The proposed rule was published last month, with U.S. Immigration and Customs Enforcement (ICE) saying it would allow officials to better monitor whether F, J and I nonimmigrant visa holders are maintaining their status in the U.S. Opponents argue that the Department of Homeland Security (DHS) already has the tools it needs to do this, and that the regulation would hinder competitiveness in the global economy.

“If the United States is to remain a leader in science and innovation, we must encourage, rather than deter, the best minds from around the world to study and conduct research at our institutions,” said an Oct. 26 letter from the Presidents’ Alliance on Higher Education and Immigration. “One of the greatest strengths of our U.S. higher education system has been our ability to attract international students and scholars. These students and scholars enrich our classrooms, drive innovation, promote scientific advancement, and create jobs.”

The DHS rule would modify the period of authorized stay for international students, exchange visitors, and media personnel by eliminating the availability of duration of status (“D/S”) and imposing a fixed period of admission. It would establish new requirements for individuals in those visa categories to maintain and extend their status.

The Presidents’ Alliance argues that the issuance of the rule violated normal administrative procedures and would by bad policy by making U.S. higher education less competitive internationally, harming universities’ financial interests and intruding on academic decision-making. The rule has also drawn opposition from the Association of International Educators (NAFSA) and Compete America, a business coalition that advocates for creating jobs by reforming high-skilled immigration.

“Our nation’s competitive advantage in educational choices generates major benefits to U.S. educational institutions, to their students, and to our economy,” Compete America said in an Oct. 26 letter. “It is an important reason why the United States has achieved and maintained, for the time being, the leading competitive edge globally in technology and innovation. This (rule) is counterproductive to those national interests, obstructing the process for accepting foreign students into our higher education system and integrating them productively into our economy, without generating articulable benefits to the integrity of the immigration system.”

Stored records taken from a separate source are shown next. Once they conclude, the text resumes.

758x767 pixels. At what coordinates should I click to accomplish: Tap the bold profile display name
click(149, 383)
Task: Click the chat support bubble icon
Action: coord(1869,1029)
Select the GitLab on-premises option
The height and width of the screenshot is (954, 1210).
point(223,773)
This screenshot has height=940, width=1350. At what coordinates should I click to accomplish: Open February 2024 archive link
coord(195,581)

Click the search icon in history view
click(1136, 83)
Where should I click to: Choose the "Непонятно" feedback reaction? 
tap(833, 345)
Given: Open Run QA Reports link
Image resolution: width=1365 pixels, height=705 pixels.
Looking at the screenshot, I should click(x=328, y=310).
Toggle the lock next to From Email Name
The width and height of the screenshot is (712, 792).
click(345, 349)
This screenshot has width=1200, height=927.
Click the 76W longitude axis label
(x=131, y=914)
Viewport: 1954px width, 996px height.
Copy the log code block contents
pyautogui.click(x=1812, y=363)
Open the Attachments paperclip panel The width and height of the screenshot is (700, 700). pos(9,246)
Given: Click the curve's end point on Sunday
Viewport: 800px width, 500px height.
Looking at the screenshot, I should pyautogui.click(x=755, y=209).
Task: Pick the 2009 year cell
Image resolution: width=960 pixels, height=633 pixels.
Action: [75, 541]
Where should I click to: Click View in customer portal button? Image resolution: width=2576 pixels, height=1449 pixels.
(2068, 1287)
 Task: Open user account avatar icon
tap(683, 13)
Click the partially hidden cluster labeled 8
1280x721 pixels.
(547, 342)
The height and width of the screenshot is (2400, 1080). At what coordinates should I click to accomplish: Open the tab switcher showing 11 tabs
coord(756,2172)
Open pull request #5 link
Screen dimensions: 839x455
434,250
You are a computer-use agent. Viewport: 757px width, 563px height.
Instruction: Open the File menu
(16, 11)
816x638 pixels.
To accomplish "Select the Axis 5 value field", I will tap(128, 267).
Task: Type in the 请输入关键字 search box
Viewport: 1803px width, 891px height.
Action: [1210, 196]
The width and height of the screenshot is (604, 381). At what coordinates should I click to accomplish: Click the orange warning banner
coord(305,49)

The final regulation will likely not take effect for months. A 30-day comment period on the proposed regulation ended Oct. 26, but the government will accept comments until Nov. 25 on form changes that are required by the rule. ICE must review and consider the comments before finalizing the rule, and may make changes to the rule based on comments it receives. The final rule is expected to have a 60-day delayed effective date.

BAL Analysis: Despite the opposition, the administration is pushing forward with ICE’s duration of status rule. BAL continues to work with Presidents’ Alliance on Higher Education and Immigration and other coalitions to push for maximally beneficial immigration policies for U.S. universities and companies. Current rules on duration of status for F, J, and I nonimmigrants will remain in place until a final regulation takes effect. BAL continues to follow the regulation as it moves through the rulemaking process and will provide additional updates as information becomes available.